Contrastes et clichés
Puis, survient le moment du cinq à sept, où la conversation prend davantage forme, bien que le jeu demeure frontal. Véritable ping-pong verbal et technique, la performance met en valeur tant le naturel et la justesse des trois comédiennes que le sens du rythme de Fanny Britt et de Mani Soleymanlou. Alternant entre la discussion enlevée et le soliloque brutal, entre la danse exutoire et la chape de plomb, le flux abordera toutes les questions qui sont dans l’air du temps: le jugement (le sien et celui des autres), l’obsession de la minceur, le vieillissement, la baise et le viol, la maternité et l’oubli de soi. La vie, à laquelle on cherche en vain à donner un sens. À défaut, l’alcool aidant, on arrive en tout cas à donner beaucoup de sens au vieux tube «Cœur de loup».
On se fiche de rien
Fanny Britt est une auteure à qui tout, ou presque, réussit. Ce n’est pas un hasard ni de la chance, c’est simplement qu’elle sait trouver le ton juste en restant elle-même, même dans la fiction. Surtout dans la fiction, aurait-on envie de dire. On a un peu l’impression que ce projet n’était pas le sien et que l’exploration des thématiques féminines dans une forme assez peu théâtrale, somme toute, a rapidement atteint sa limite. L’apport des comédiennes au texte, par le truchement des entrevues préliminaires, s’il constitue un atout pour la vérité de la performance, semble avoir restreint la parole de la dramaturge, dont on cherche le point de vue.

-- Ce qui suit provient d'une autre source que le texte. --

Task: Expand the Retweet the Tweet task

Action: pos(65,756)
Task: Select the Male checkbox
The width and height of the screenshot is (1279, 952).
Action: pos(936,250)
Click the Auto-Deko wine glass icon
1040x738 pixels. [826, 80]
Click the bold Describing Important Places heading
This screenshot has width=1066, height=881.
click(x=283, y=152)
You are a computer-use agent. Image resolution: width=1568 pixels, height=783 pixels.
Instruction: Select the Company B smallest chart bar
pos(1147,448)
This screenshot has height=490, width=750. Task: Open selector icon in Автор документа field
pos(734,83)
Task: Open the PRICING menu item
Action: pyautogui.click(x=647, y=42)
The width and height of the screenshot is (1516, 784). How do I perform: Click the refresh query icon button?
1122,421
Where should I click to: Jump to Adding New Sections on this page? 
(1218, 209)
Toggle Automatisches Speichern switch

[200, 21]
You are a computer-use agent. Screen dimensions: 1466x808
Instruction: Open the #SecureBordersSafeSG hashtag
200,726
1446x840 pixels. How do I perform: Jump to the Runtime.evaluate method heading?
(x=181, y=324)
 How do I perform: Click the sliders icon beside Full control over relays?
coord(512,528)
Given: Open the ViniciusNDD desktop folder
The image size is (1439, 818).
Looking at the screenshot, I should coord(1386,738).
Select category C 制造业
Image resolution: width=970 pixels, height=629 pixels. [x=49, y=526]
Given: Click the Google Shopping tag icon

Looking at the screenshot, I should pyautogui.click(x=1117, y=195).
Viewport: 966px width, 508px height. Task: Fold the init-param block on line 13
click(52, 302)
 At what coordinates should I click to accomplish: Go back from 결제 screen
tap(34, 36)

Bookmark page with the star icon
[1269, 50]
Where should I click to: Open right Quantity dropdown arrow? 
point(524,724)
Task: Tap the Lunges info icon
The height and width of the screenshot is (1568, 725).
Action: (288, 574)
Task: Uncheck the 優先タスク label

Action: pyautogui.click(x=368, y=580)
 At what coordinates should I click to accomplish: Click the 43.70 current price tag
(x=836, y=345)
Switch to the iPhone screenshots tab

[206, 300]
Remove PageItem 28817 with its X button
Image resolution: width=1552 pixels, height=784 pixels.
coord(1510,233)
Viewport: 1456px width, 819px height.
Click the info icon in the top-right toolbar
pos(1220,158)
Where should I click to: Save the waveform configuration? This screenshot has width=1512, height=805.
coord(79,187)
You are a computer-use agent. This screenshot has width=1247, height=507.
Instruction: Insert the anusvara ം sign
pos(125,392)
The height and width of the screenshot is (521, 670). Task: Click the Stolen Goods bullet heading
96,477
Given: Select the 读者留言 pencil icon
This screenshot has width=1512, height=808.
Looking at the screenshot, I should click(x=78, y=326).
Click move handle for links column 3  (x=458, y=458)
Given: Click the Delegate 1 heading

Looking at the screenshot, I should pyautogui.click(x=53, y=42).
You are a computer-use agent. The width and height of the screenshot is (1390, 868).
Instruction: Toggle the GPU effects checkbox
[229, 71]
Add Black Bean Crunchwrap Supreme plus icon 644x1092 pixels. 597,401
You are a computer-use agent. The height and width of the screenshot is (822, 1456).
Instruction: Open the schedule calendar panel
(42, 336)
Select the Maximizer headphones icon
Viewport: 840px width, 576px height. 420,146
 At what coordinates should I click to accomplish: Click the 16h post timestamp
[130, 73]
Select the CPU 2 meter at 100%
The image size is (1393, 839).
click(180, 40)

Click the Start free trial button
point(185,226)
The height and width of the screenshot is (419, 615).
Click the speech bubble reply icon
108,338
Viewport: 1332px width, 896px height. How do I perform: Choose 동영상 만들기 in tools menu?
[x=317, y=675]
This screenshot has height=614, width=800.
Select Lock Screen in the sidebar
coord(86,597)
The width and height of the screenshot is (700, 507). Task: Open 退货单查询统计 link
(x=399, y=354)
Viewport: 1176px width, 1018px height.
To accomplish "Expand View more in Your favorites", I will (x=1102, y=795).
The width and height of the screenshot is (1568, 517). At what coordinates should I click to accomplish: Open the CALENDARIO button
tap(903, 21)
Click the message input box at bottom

De ce texte, on retiendra surtout l’aveu tardif mais bien senti «c’est pas vrai que j’m’en fiche, j’me fiche de rien», qui résume parfaitement le grand décalage, le fossé séparant le discours de lâcher prise exprimé en public et le discours intérieur fragile, troublé et anxieux. De ce Cinq à sept, on retiendra surtout le tonus et la vigueur sans faille des interprètes, qui ne versent ni dans le cynisme ni dans le mélodrame.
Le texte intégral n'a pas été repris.